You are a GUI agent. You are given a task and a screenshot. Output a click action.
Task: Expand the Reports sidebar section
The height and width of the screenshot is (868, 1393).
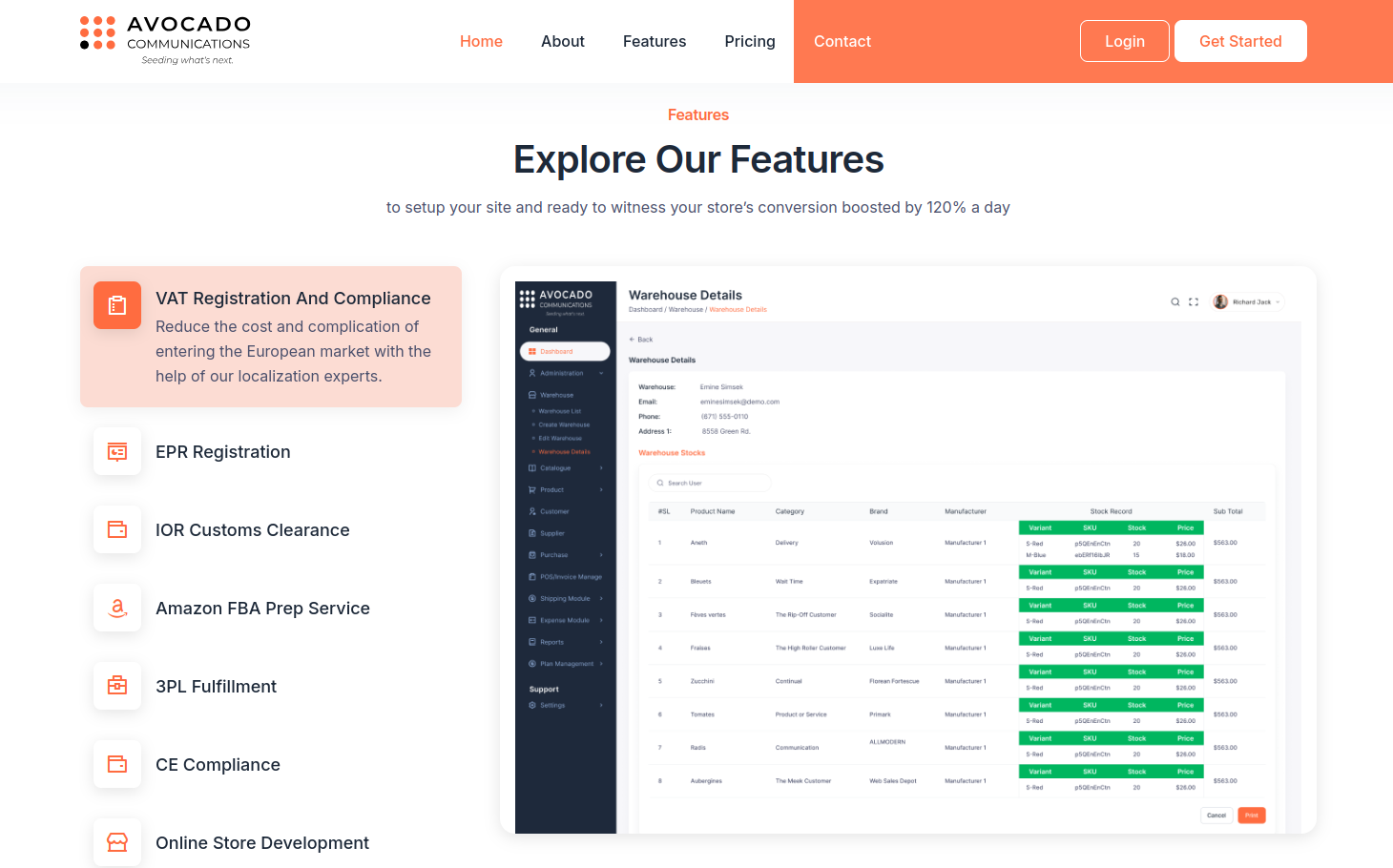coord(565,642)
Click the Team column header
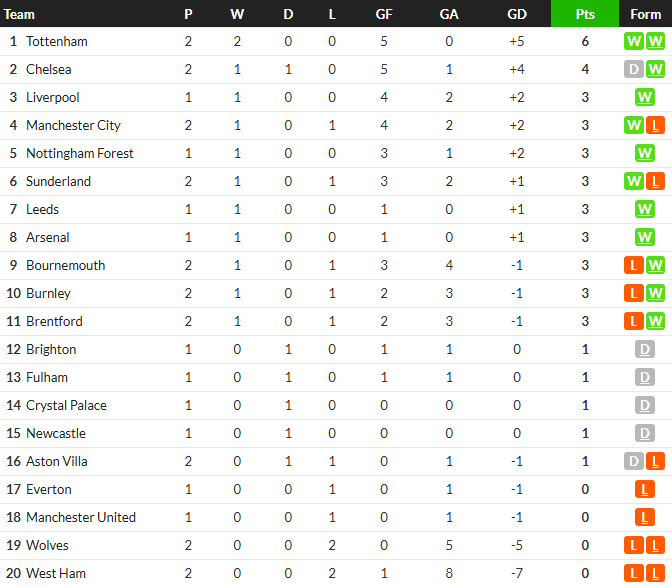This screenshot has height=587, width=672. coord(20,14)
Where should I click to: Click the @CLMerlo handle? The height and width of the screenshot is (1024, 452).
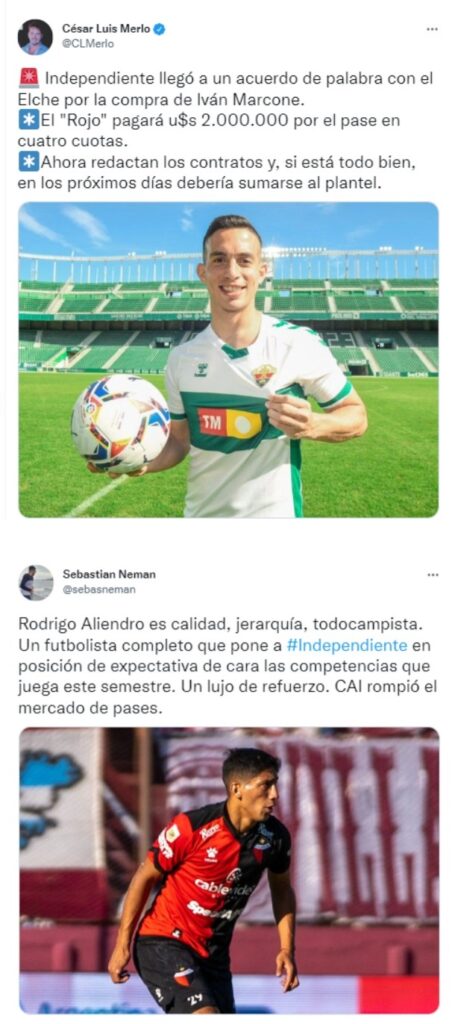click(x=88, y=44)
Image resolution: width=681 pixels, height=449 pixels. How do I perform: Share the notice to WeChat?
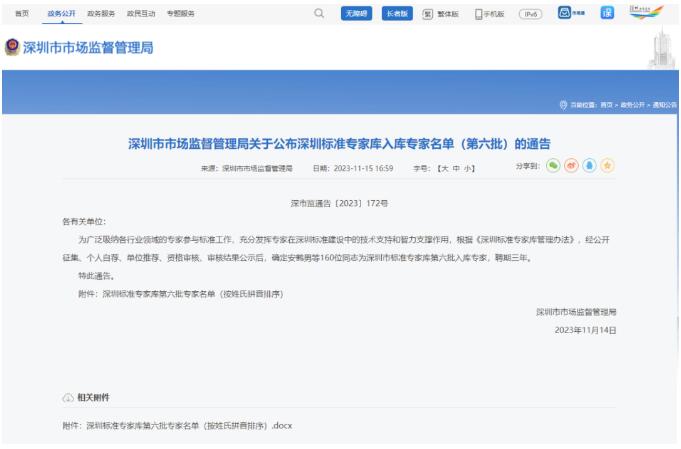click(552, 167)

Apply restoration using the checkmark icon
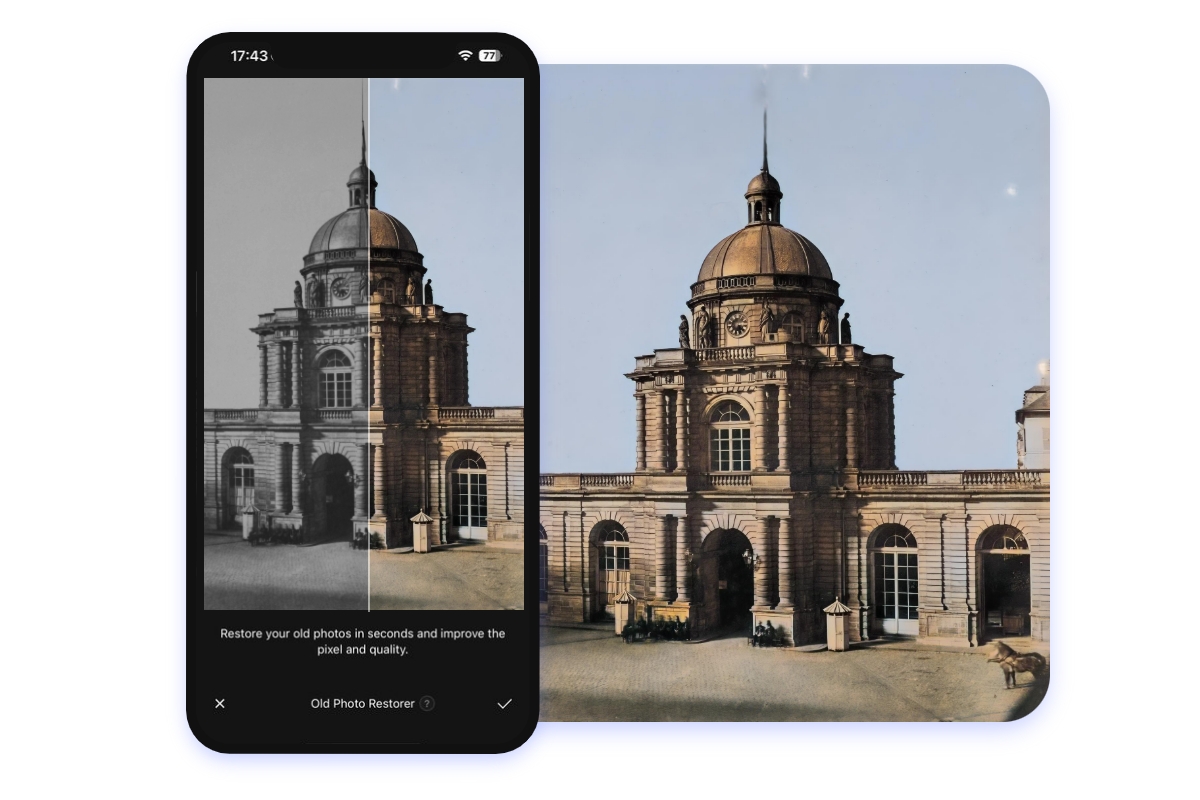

------------------------

■ Exercise description ■
Copy exactly the lines from the one containing "Click the Team column header" to the end of the records, both included, and leave the pictures out.

■ Task result ■
Click the Team column header
This screenshot has height=587, width=672. coord(20,14)
Where should I click to: Click the @CLMerlo handle? The height and width of the screenshot is (1024, 452).
click(x=88, y=44)
Image resolution: width=681 pixels, height=449 pixels. How do I perform: Share the notice to WeChat?
click(552, 167)

Apply restoration using the checkmark icon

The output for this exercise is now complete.